After correcting the AM/PM problem, I re-engaged with the data and iterated a bit on the specific design of my radial chart, using what I now believed to be accurate timestamps:

 
 

However, I wasn’t quite finished being carelessly wrong about things yet. 

At the time, I was living in the Washington D.C. area. While the U.S. spans multiple time zones, nearly half the population runs on Eastern Time. My work, my family, and pretty much everything around me operated on that same clock, so I tended to treat Eastern as the default. With that mindset, I assumed the timestamps in the dataset were either recorded in the public figure’s local time zone (Eastern), or in what I considered the “default” time zone—also Eastern.

Unfortunately for me, this was not the case.

The timestamps in the dataset were in Coordinated Universal Time (UTC), not local time. Which meant that everything I was now confidently interpreting—early morning activity, late-night bursts, midday gaps—was five hours off. (Which explained why my analysis suggested a nearly 70-year-old man was posting on The Socials until 4 AM daily.)
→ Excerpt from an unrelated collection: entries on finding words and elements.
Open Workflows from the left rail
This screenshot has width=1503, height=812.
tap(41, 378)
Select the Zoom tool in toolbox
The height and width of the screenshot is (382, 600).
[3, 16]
Once the tweets were correctly placed on the radial diagram, the pattern looked much more reasonable:

 
 

What initially felt like a meaningful visual insight was actually the result of two separate issues: a formatting error and a faulty assumption. Neither was especially complicated, and both could have been avoided if I had slowed down and asked a few more questions early on. By the time I corrected everything and was finally working with an accurate version of the data, the story I had imagined was no longer there. What remained was the real story…unfortunately, one far less exciting than what I thought I had discovered initially.

Lessons (re)learned

If this had been a personal experiment that I never shared, it might have been nothing more than an annoying detour. But if this had been a client project, or a published post, or part of a public dashboard, I would have been in trouble. Not because the chart was unattractive or unclear, but because it would have told a false story.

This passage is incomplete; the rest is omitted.